Probabilistic Assertions: Crashing When Something Feels Wrong - slackerIII
http://www.spiteful.com/2008/04/14/crashing-when-something-feels-wrong/
======
blinks
Yay for automated monitoring software. Nagios (<http://www.nagios.org/>) does
this for networks (and is extendable for some other things). At my old job we
used Hobbit (<http://hobbitmon.sourceforge.net/>) to watch our Java server
instances (memory usage, etc.). There’s no reason why these monitoring
programs couldn’t be used to monitor internal program statistics, as long as
those stats were made available.

Generally you monitor from your internal network, and then provide some hook
for the monitor to get information that’s only accessible from there. (SSH or
a limited-access URL, etc.)

Monitoring programs are super-powerful and generally complex. Check them out —
it’s a good skill to have when working with production software.

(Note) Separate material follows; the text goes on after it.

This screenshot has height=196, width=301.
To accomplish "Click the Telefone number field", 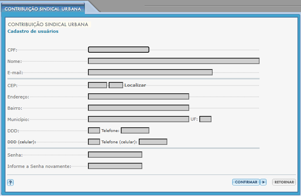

(I also posted this on the article.)

------
angstrom
I've worked with threshold logic like that for collecting and analyzing
traffic on telephone switches where an alarm or notification would be
generated if the threshold was broken.

Personally I would never want to debug something like that using a statistical
probability that something _might_ have gone wrong. Better to fail gracefully
with something like multiple chains so that when a request chain goes down it
gets logged, cleaned up, and recreated.

Worst case scenario they get a request timeout warning.

------
pmorici
This sounds like circuit breakers for software. Instead of an over current
condition you've got excessive busynesses.

------
Tichy
Maybe frequent backups would be a better solution?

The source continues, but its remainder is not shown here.